#### 与えられた文章 ####

その魅力を多くの人に知ってもらいたい。好きになってもらいたい。そんな想いで「日本の布ぬのTシャツ」をつくりました。

今回選んだ3つの「布ぬの」。その歴史や特徴、つくり手の想いを取材しています。ぜひご一読ください。

徳島の「阿波しじら織」でつくる凹凸のある生地

今回紹介するのは、徳島県の「阿波しじら織」。凹凸が生む陰影がさりげなく目を引き、織物ならではの味わいがあります。

「今回はTシャツだから、夏にふさわしい布を選びました」と、デザイナーの山口さん。
触ってみると、たしかにさらっとしていて気持ちいい。

Tシャツの中央、絵画のように飾られたこの一枚の布に、どんなものづくりがあるのでしょうか。
一枚の絵画を愉しむような、ものづくりへの愛着を求めて、徳島県の「阿波しじら織」の産地へ。つくり手である長尾織布合名会社の三代目、長尾伊太郎さんに話を聞きに出かけました。

軽くて涼しい。高温多湿な日本に最適な織物

阿波しじら織は、この凹凸のあるシボが何よりの特徴です。
凹凸があるから空気をよく通し、軽くて涼しい。肌に接地する面積が少ないこともあり、高温多湿な日本の春夏の衣料に適しています。
着心地のよさはもちろん見た目にも涼しく、綿素材なので吸湿性にも富んでいます。

はじまりは、一人の女性の「美しい布を身にまといたい」という想いから

阿波しじら織のシボは、明治時代の初めに、ある一人の女性からはじまったと言います。

「折に触れて贅沢禁止令が出されていた当時、絹は贅沢品として、庶民が使うことは禁じられていました。
当時は全国的にそうですが、徳島も例に漏れず綿織物が盛んな地域だったので、綿織物に柄をいれたり色を差したり、なるべく華やかになるように工夫を凝らしながら仕立てていました」

#### 提供データ ####

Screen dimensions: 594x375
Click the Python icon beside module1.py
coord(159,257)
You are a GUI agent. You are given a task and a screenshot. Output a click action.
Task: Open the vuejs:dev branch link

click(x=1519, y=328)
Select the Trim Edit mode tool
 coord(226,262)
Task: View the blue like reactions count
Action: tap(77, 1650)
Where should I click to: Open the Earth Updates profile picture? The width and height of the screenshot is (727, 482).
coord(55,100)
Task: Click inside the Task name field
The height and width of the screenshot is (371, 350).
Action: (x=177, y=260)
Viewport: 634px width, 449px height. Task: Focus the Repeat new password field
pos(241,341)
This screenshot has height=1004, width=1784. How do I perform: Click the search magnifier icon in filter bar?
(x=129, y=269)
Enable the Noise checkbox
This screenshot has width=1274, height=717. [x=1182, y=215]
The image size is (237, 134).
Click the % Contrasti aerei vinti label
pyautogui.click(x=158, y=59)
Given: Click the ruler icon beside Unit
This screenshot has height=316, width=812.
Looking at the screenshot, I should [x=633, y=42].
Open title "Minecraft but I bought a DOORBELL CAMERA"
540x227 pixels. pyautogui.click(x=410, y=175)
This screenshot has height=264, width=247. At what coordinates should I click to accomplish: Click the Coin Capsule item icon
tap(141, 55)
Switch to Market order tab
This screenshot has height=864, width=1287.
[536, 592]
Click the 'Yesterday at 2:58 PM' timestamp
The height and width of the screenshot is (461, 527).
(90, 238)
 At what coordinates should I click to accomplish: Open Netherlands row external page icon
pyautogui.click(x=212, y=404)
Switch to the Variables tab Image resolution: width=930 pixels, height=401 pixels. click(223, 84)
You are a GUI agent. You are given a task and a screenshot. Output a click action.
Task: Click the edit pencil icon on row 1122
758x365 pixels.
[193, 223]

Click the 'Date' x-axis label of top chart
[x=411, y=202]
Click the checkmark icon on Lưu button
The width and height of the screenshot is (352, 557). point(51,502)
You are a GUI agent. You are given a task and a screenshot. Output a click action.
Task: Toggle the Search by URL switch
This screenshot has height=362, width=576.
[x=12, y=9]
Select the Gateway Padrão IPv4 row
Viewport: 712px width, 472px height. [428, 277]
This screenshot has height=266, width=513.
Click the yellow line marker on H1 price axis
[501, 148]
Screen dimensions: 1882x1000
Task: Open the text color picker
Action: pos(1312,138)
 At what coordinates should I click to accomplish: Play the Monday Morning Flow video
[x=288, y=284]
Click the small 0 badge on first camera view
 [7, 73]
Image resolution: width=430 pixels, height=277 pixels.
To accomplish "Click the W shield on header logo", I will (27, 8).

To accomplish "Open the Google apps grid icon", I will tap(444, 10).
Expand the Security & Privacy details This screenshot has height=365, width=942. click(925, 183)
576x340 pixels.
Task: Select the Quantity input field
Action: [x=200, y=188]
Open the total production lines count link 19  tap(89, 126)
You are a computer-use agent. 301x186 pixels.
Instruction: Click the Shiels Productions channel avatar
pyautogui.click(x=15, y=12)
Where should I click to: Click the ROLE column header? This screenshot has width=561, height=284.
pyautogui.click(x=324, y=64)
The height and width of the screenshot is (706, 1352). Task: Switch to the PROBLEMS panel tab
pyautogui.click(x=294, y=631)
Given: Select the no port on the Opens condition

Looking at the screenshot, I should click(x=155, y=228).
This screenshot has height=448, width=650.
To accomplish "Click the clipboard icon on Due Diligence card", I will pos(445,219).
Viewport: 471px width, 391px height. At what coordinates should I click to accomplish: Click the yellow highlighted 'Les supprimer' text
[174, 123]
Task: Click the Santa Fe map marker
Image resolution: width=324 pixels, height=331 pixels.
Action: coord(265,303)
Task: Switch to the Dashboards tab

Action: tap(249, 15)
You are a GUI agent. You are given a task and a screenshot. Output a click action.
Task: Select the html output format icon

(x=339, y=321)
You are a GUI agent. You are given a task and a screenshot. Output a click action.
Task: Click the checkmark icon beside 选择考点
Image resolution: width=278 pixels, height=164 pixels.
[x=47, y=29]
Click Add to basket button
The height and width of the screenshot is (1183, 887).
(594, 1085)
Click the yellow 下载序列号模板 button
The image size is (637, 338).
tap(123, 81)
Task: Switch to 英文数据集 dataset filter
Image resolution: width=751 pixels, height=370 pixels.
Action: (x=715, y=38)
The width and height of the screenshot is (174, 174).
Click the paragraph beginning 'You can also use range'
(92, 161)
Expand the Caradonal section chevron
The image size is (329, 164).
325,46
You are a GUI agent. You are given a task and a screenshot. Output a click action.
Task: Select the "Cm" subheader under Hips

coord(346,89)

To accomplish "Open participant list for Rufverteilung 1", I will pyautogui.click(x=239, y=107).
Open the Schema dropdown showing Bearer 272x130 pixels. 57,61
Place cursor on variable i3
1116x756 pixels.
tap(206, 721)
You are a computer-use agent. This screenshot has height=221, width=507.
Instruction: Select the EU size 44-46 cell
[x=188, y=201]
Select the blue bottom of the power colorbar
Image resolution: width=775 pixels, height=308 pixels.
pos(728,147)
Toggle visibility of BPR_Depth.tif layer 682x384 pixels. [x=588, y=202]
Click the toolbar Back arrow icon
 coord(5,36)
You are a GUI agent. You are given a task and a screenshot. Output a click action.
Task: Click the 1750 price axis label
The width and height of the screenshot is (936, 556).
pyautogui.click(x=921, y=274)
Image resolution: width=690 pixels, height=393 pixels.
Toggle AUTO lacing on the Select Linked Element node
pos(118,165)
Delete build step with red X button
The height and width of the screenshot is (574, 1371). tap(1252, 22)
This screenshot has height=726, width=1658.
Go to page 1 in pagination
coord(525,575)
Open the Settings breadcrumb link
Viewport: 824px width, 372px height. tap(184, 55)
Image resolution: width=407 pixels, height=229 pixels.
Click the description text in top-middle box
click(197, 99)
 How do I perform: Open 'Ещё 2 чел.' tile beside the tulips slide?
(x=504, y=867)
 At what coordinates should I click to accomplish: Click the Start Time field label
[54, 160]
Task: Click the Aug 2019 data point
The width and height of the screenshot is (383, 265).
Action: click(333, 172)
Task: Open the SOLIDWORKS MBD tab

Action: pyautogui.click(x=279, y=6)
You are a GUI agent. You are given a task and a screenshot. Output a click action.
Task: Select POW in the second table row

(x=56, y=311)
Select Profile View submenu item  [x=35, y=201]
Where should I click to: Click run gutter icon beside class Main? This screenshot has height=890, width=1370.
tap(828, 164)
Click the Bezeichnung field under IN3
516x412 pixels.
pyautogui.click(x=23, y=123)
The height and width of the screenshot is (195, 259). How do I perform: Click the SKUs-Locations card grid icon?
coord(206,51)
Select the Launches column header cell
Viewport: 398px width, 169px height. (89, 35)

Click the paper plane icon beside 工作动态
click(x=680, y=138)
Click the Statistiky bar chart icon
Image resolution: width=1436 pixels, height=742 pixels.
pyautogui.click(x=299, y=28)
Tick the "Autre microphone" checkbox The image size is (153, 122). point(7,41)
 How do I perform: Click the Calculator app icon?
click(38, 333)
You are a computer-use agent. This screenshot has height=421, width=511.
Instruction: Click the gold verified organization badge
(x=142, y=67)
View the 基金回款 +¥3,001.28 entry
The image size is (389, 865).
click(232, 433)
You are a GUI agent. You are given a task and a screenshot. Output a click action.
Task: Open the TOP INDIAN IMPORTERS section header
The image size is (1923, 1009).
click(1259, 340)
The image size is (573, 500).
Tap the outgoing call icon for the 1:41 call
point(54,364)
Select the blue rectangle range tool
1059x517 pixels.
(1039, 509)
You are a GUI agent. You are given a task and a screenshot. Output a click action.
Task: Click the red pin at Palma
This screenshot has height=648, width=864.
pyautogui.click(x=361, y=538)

####

* 取り組む課題:
阿波しじら織の文章のうち、「一枚の絵画を愉しむような、も」で始まり「らしながら仕立てていました」」まで続く部分を、「贅沢禁止令」を「倹約令」に変えて書き直してください。

* 演習の結果:
一枚の絵画を愉しむような、ものづくりへの愛着を求めて、徳島県の「阿波しじら織」の産地へ。つくり手である長尾織布合名会社の三代目、長尾伊太郎さんに話を聞きに出かけました。

軽くて涼しい。高温多湿な日本に最適な織物

阿波しじら織は、この凹凸のあるシボが何よりの特徴です。
凹凸があるから空気をよく通し、軽くて涼しい。肌に接地する面積が少ないこともあり、高温多湿な日本の春夏の衣料に適しています。
着心地のよさはもちろん見た目にも涼しく、綿素材なので吸湿性にも富んでいます。

はじまりは、一人の女性の「美しい布を身にまといたい」という想いから

阿波しじら織のシボは、明治時代の初めに、ある一人の女性からはじまったと言います。

「折に触れて倹約令が出されていた当時、絹は贅沢品として、庶民が使うことは禁じられていました。
当時は全国的にそうですが、徳島も例に漏れず綿織物が盛んな地域だったので、綿織物に柄をいれたり色を差したり、なるべく華やかになるように工夫を凝らしながら仕立てていました」